● **Stored records**:
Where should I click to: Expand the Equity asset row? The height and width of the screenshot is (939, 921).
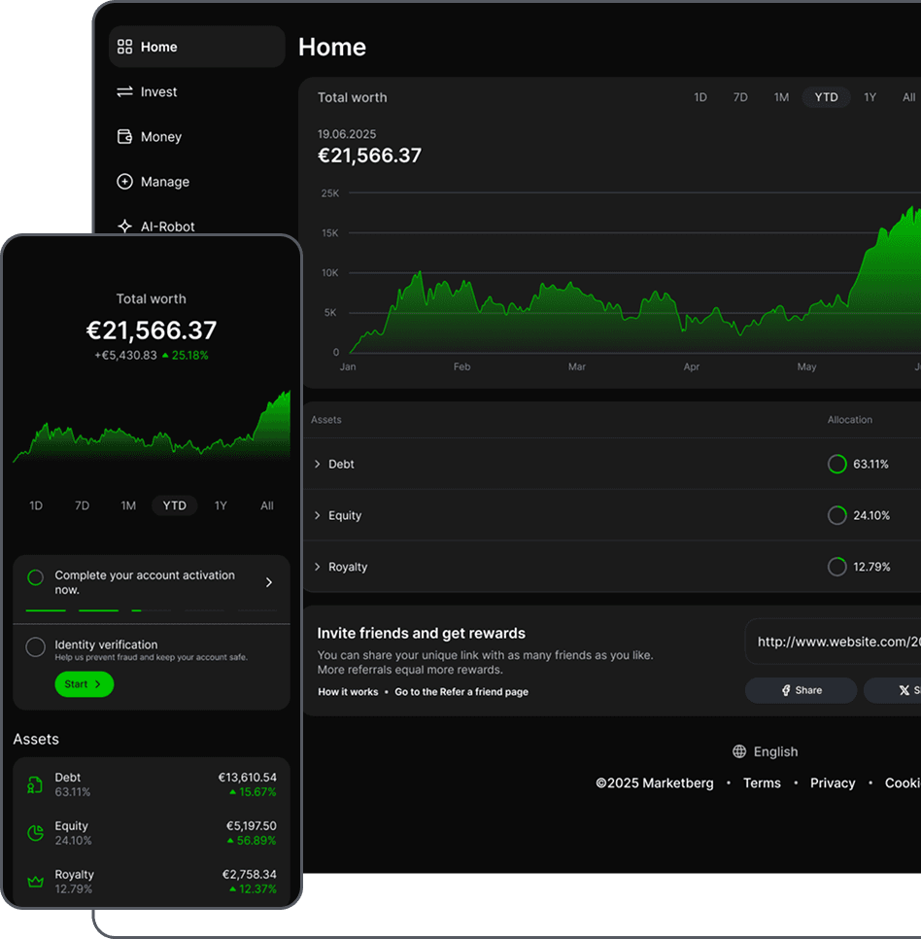coord(318,515)
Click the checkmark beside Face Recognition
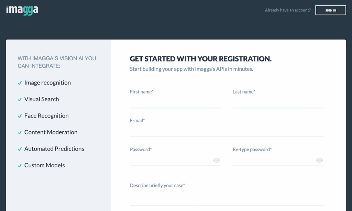 (x=20, y=115)
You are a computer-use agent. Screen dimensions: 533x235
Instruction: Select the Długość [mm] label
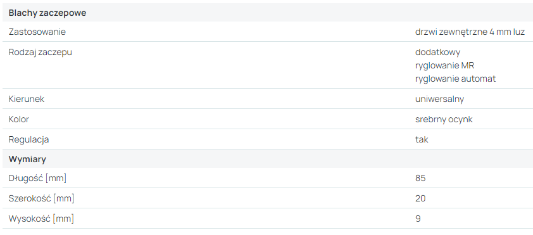[x=37, y=178]
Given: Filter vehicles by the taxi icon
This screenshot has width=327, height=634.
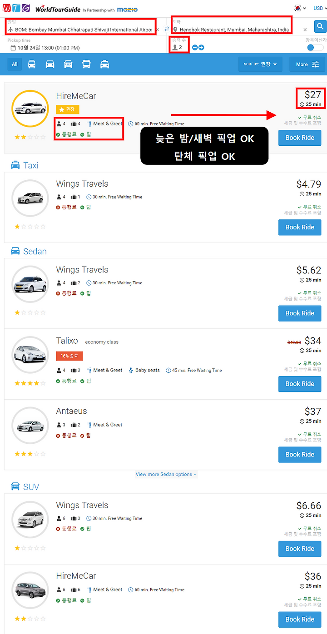Looking at the screenshot, I should click(104, 64).
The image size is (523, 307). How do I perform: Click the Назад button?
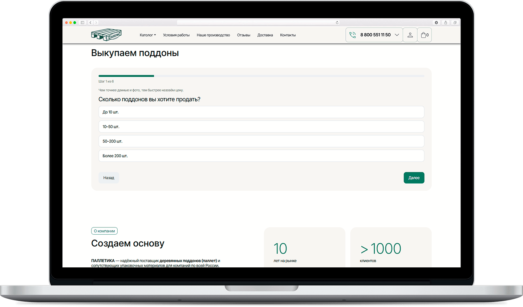109,178
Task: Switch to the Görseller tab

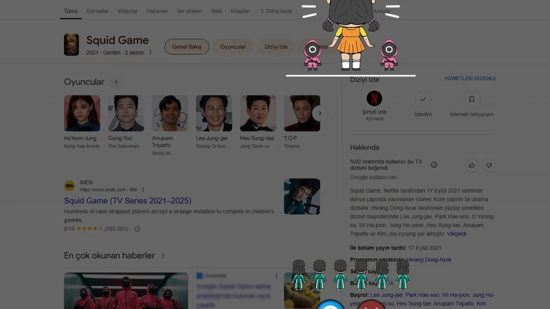Action: tap(98, 11)
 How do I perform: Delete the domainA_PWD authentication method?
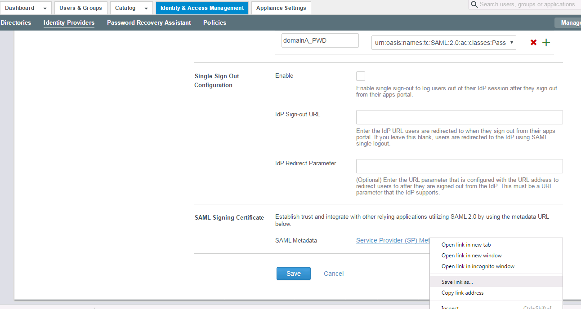(533, 42)
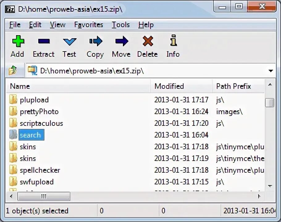Open the address bar dropdown arrow
Screen dimensions: 281x222
tap(271, 71)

● **Your task**:
Pictures excluded, output exactly the line that contains "Instruction: Select the Długość [mm] label" and every line after it to the end of the data above.

● **Expected answer**:
Instruction: Select the Długość [mm] label
[x=37, y=178]
Given: Filter vehicles by the taxi icon
This screenshot has width=327, height=634.
Looking at the screenshot, I should click(104, 64).
The image size is (523, 307). How do I perform: Click the Назад button?
109,178
Task: Switch to the Görseller tab

Action: tap(98, 11)
 How do I perform: Delete the domainA_PWD authentication method?
(533, 42)
Open the address bar dropdown arrow
Screen dimensions: 281x222
tap(271, 71)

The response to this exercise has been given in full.